As he started to put on the weight Ohio State asked him to, James was hurt and required shoulder surgery in the offseason, which kept him from competing at full-strength at national recruiting camps this spring.

Now he’s healthy, almost at his future playing size and ready to show that he’s much better than the 27th-ranked player in Ohio.

Trey Leroux has to show discipline off the field, growth on it

Ohio State’s lowest-rated, non-kicker recruit is Norwalk 3-star offensive tackle prospect Trey Leroux. It was a surprise to many when the Buckeyes offered the massive 6-foot-8, almost 360-pound offensive tackle in March, choosing Leroux over a handful of higher-ranked in-state players.

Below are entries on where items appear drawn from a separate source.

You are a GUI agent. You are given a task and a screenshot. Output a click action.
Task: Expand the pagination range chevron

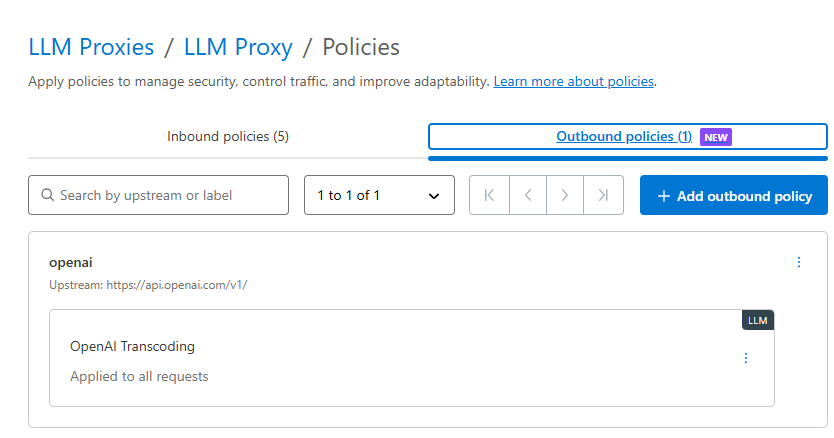(434, 196)
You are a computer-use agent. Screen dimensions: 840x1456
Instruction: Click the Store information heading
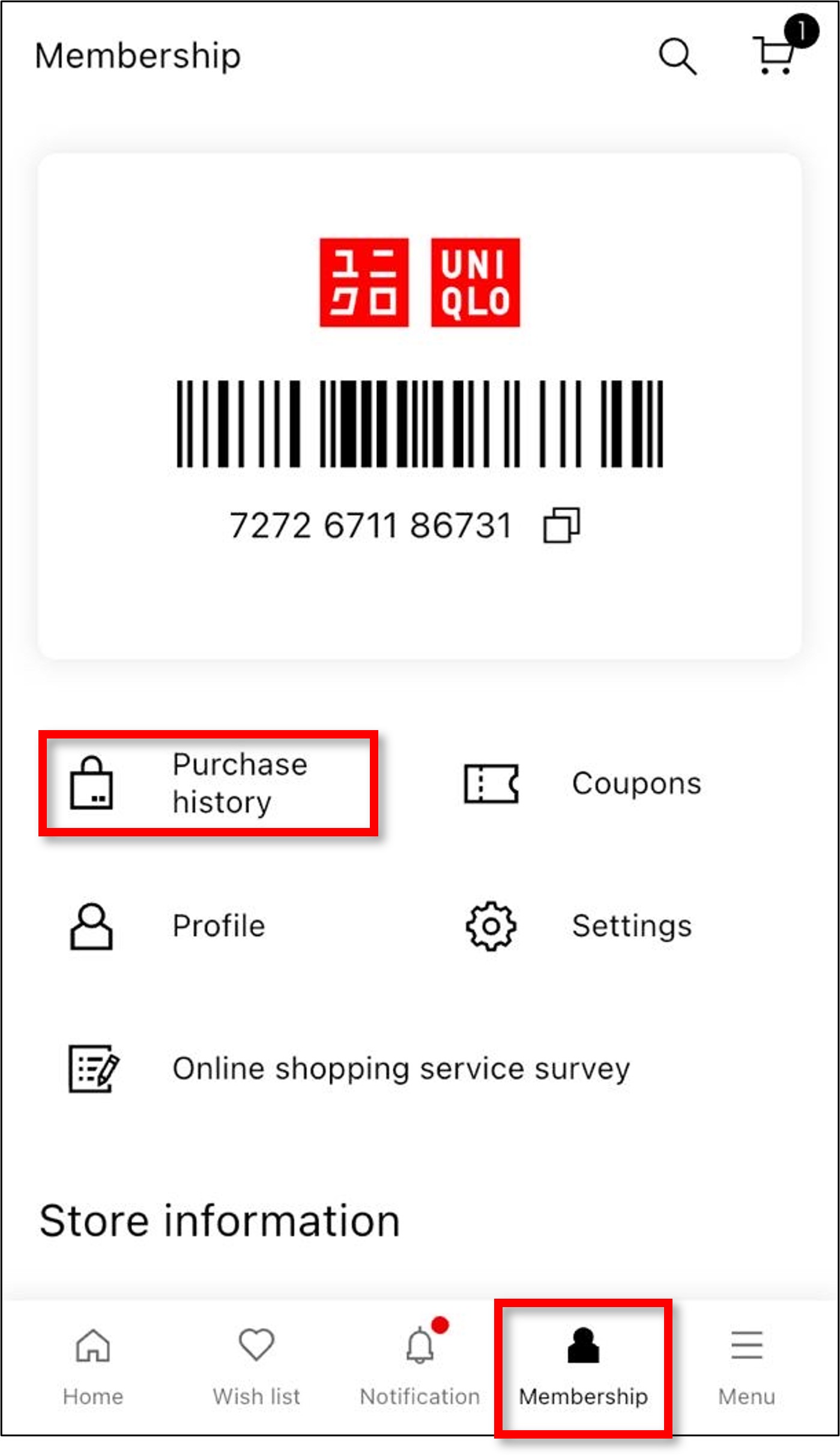220,1221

The choice to offer and accept a commitment from Leroux was based on a few things, primarily his size — he was closer to 330-pounds at the time. He also has impressive footwork, which is better than average for a player of his stature. His junior film showed marked improvement from the season’s opener to its finish, and there’s a belief that with the right coaching, he can be developed into a legitimate Big Ten-caliber offensive lineman.

However, Leroux struggled at The Opening regional, finding little success against the defensive linemen in attendance. And the weight he’s been told he has to control has fluctuated. Now it’s football season again, and a lot of that weight will come off naturally. But the offensive lineman has to win that battle on his own while he continues to develop on the field.

We’ve written it over and over here at Lettermen Row: There are no just-because scholarship offers from Ohio State. The Buckeyes trust Leroux to handle his business. Now he’s just got to prove he will.

Darrion Henry rankings drop provides fuel for senior season fire

He says it doesn’t bother him and that he’s not thinking about it often, but there’s no doubt that Darrion Henry is eager to get back to work on the football field this season.

After dropping nearly 500 spots in the 247Sports.com rankings following a subpar camp performance this spring — his first football workouts after a pretty serious shoulder injury that required offseason surgery — Henry has a lot to prove. To himself, to national recruiting analysts and even to fans who now doubt that he’s the blue-chip prospect he was regarded as just six months ago.

He can play it off, and he’s trying to, but the embers have been stoked. Now Henry is ready to explode this year.

“I’m not one of the guys that’s all about the rankings,” he said. “But I’m like, ‘You know I had surgery?’ I wasn’t really tripping that much, and I laughed it off a little bit. But it was one of those moments where I’ve got to show them how I got there in the first place. It really humbled me more than anything, really.

“The rankings don’t make me. It’ll be noticed by how I play this year.”